What is required:
The records below must be retyped exactly.

Material for this task:
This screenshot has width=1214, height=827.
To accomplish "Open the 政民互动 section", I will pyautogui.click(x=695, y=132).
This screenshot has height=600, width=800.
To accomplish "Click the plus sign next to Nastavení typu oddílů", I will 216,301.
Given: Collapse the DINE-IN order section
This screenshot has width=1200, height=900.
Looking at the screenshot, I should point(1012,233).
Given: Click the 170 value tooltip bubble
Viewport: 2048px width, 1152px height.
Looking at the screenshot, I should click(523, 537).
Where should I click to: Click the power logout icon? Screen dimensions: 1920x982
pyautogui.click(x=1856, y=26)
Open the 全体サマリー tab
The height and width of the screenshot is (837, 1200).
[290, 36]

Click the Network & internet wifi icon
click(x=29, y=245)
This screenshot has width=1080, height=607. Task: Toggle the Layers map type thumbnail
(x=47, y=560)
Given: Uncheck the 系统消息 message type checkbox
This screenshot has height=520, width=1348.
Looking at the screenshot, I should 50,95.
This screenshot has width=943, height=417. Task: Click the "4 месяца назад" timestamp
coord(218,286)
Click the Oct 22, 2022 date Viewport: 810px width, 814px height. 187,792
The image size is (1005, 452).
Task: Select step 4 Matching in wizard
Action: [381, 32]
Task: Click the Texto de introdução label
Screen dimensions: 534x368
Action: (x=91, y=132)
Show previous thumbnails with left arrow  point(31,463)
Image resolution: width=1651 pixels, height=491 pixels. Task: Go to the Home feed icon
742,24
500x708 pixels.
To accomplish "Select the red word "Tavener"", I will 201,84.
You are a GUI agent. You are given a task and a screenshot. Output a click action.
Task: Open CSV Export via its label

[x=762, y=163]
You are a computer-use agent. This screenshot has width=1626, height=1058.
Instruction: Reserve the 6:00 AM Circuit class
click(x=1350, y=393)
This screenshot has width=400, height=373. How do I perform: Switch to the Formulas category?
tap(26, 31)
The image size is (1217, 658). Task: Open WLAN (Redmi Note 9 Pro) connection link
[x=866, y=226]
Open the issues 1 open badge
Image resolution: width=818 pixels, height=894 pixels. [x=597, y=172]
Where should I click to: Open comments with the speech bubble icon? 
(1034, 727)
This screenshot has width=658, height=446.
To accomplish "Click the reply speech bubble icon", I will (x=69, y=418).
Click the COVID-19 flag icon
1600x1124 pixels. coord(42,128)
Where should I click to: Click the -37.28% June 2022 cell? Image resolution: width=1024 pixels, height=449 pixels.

Result for this task:
This screenshot has width=1214, height=827.
To accomplish "Open the 政民互动 section", I will pyautogui.click(x=695, y=132).
This screenshot has height=600, width=800.
To accomplish "Click the plus sign next to Nastavení typu oddílů", I will 216,301.
Given: Collapse the DINE-IN order section
This screenshot has width=1200, height=900.
Looking at the screenshot, I should point(1012,233).
Given: Click the 170 value tooltip bubble
Viewport: 2048px width, 1152px height.
Looking at the screenshot, I should click(523, 537).
Where should I click to: Click the power logout icon? Screen dimensions: 1920x982
pyautogui.click(x=1856, y=26)
Open the 全体サマリー tab
The height and width of the screenshot is (837, 1200).
[290, 36]

Click the Network & internet wifi icon
click(x=29, y=245)
This screenshot has width=1080, height=607. Task: Toggle the Layers map type thumbnail
(x=47, y=560)
Given: Uncheck the 系统消息 message type checkbox
This screenshot has height=520, width=1348.
Looking at the screenshot, I should 50,95.
This screenshot has width=943, height=417. Task: Click the "4 месяца назад" timestamp
coord(218,286)
Click the Oct 22, 2022 date Viewport: 810px width, 814px height. 187,792
The image size is (1005, 452).
Task: Select step 4 Matching in wizard
Action: [381, 32]
Task: Click the Texto de introdução label
Screen dimensions: 534x368
Action: (x=91, y=132)
Show previous thumbnails with left arrow  point(31,463)
Image resolution: width=1651 pixels, height=491 pixels. Task: Go to the Home feed icon
742,24
500x708 pixels.
To accomplish "Select the red word "Tavener"", I will 201,84.
You are a GUI agent. You are given a task and a screenshot. Output a click action.
Task: Open CSV Export via its label

[x=762, y=163]
You are a computer-use agent. This screenshot has width=1626, height=1058.
Instruction: Reserve the 6:00 AM Circuit class
click(x=1350, y=393)
This screenshot has width=400, height=373. How do I perform: Switch to the Formulas category?
tap(26, 31)
The image size is (1217, 658). Task: Open WLAN (Redmi Note 9 Pro) connection link
[x=866, y=226]
Open the issues 1 open badge
Image resolution: width=818 pixels, height=894 pixels. [x=597, y=172]
Where should I click to: Open comments with the speech bubble icon? 
(1034, 727)
This screenshot has width=658, height=446.
To accomplish "Click the reply speech bubble icon", I will (x=69, y=418).
Click the COVID-19 flag icon
1600x1124 pixels. coord(42,128)
Where should I click to: Click the -37.28% June 2022 cell? Image resolution: width=1024 pixels, height=449 pixels.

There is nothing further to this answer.